As an anti-environmentalist, I tend to think that the good times won’t last. But this time, I think there may be more to come. I’m not talking about the short term, because what the markets do over the course of weeks or months is anyone’s guess. I think in the next five or 10 years.
My optimism may improve when the UK economy is barely growing, inflation is still stuck, unemployment is rising and confidence is falling. However, I see three things that can lift the spirits.
Low interest rates
Analysts including ING and Capital Economics expect inflation to drop to 2% this spring. That flies in the face of the Bank of England’s target and will open the door to a further cut in the key rate, possibly down to 3%. That would boost the economy and push more savers into stocks for better returns.
Energy may be cheaper
Few things have defined the cost of living crisis more than our rising gas and electric bills. Natural gas prices have risen in the cold winter, but long-term prices have not budged. Oil has risen to $67, yet the International Energy Agency warns of oversupply as demand cools. Time will tell.
Expansion policy
Donald Trump’s One Big Beautiful Bill is being extended, and the US Federal Reserve is still buying $40bn of bonds a month. More US rate cuts will come at some point as well. Everything will help.
There is another potential catalyst. Artificial intelligence is already showing the first signs of improving workplace efficiency. If it fulfills that promise, it could end the productivity crisis that has plagued Western economies for decades.

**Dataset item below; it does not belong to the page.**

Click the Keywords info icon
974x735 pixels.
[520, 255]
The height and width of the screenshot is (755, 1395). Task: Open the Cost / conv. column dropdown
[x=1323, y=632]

Yes, I could be wrong. AI could be a catastrophic bubble. Inflation can seem stubborn. Energy prices could rise again. Political shock is everywhere. But the pessimism is so deep that my opponent suspects that things may be better than fear.
If I’m right, this could be the one opportunity in a decade to buy UK growth stocks before they take off.
Shares of JD Sports could fly one day
I have been adding JD Sports Fashion (LSE: JD) eagerly. The self-proclaimed ‘King of Coaches’ has had a miserable run, with his shares halving over the past three years. They have shown signs of recovery, up 3.8% last year, but the damage remains extensive. The compression of the cost of living has reached the need, a valuable partner Nike has struggled, and the prices haven’t helped.
Sales were down for the third Christmas run in the UK and Europe, but up 1.5% in North America, which now accounts for 40% of JD’s revenue. The business is set to generate £400m of free cash flow and may launch further share buybacks.
The valuation looks absurdly cheap to me, with a price-to-earnings ratio of just 6.8. I’ve noticed that when sentiment kicks in, JD Sports tends to move faster than the broader market.
There is still a lot that could go wrong as consumers and Nike struggle. But with a five-year perspective, I think it’s worth considering. Now let’s see if my positive attitude plays out.